O que esperar após a atual pandemia, levando em conta que talvez a maioria dos sobreviventes, em especial aqueles participantes dos grupos de risco, serão os subnutridos, mal alimentados, sem acesso a serviços de Saúde pública, que moram em espaços insalubres? Este também o grupo de maior risco de morte, ameaçado de não sobrevier ao coronavírus, pelos motivos já expostos e porque correspondem a maior parte de nossa população.
No caso do Rio Grande do Sul, ao fim desta crise estaremos diante de outra ameaça inédita, que desenha um futuro assemelhado à crônica de muitas mortes anunciadas. Os óbitos causados pela poluição gerada pelo carvão e outras linhas de mineração, aqui desenvolvidas sem estudos robustos e convincentes de impacto ambiental, serão ampliados, entre os que, por sorte, zelo ou privilégios, escaparem da covid-19. Estas mortes não ocorrerão na China, mas aqui, na grande Porto Alegre, e em cidades como Candiota, Eldorado do Sul, Charqueadas, Arroio dos Ratos, Butiá e Minas do Leão, entre outras.
Alertamos, mais uma vez, que o uso do carvão mineral amplia os desequilíbrios ambientais, acelera o aquecimento global e agravará de forma predatória as capacidades de resposta imune, com danos potencializados após a atual pandemia, sobre a vida e o futuro dos gaúchos e de outros brasileiros submetidos a desconsideração governamental assemelhada.
Alerta-se, aqui, que o RS neste governo, pode repetir o erro do Brasil deste desgoverno, que ignorando as informações geradas na China, permitiu que a covid-19 se espalhasse resoluta, e agora terá que correr em busca de equipamentos para os hospitais, substitutos para os médicos e caminhões frigoríficos para abrigar os corpos.
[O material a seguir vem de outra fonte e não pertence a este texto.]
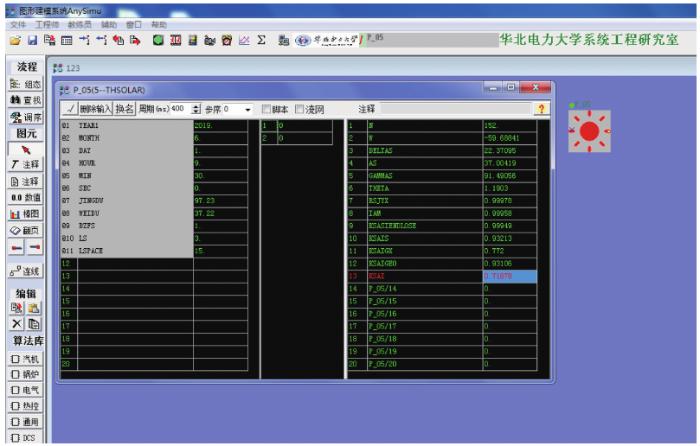
Task: Check the 汽机 algorithm library box
Action: point(16,358)
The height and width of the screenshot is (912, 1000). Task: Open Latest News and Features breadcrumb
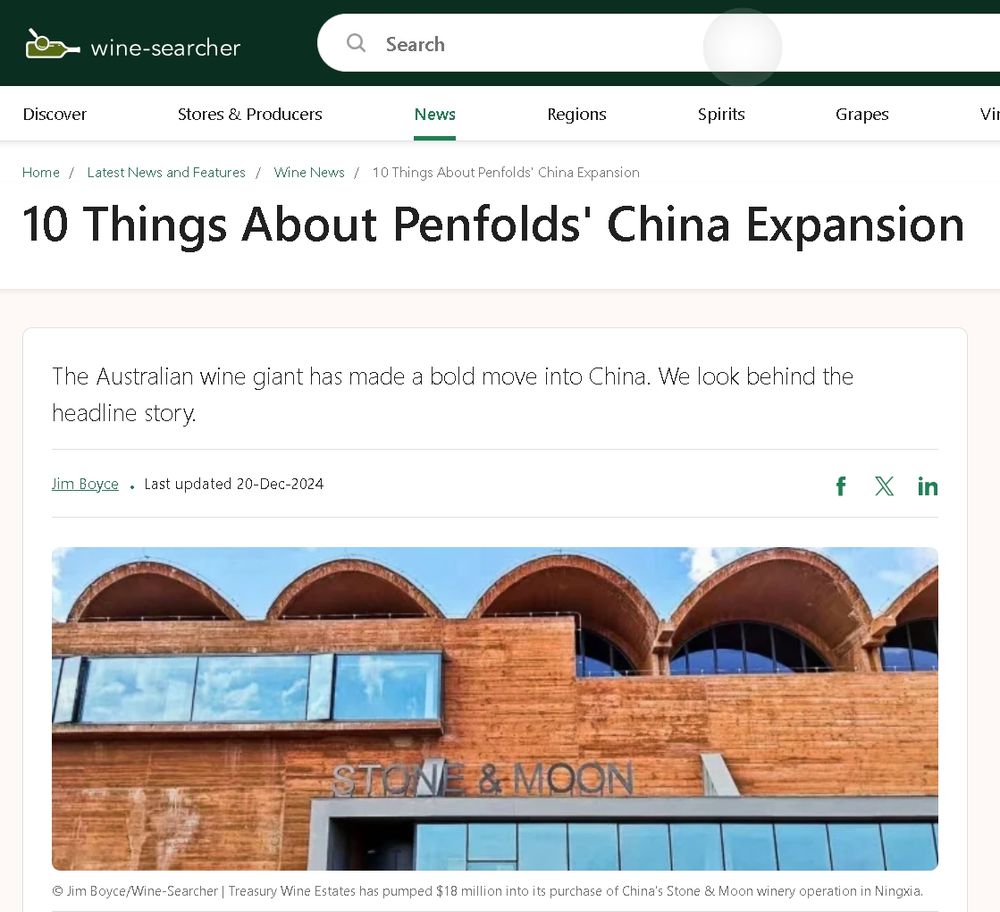pyautogui.click(x=166, y=172)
Aqui, a possível instalação da mina gigante de carvão, a céu aberto, ampliará os fatores deletérios sobre a qualidade de vida de nossa população.
Este tipo de mineração e seus impactos não podem ser vistos, nesta época singular, como algo mais importante que a vida, nem poderão ser maquiados como questões dissociadas do momento e dos ecossistemas biológico e sóciopolíticos que nos envolvem. O processo que envolve a instalação desta mina deve ser descontinuado até porque os responsáveis sabem que não serão esquecidos, e que os omissos também serão responsáveis.
Não se enganem, a população saberá distinguir entre a responsabilidade da corte e o papel ilusório dos bobos que a animam.
* Engenheiro Agrônomo, mestre em Economia Rural, Doutor em Engenharia de Produção, membro do Movimento Ciência Cidadã.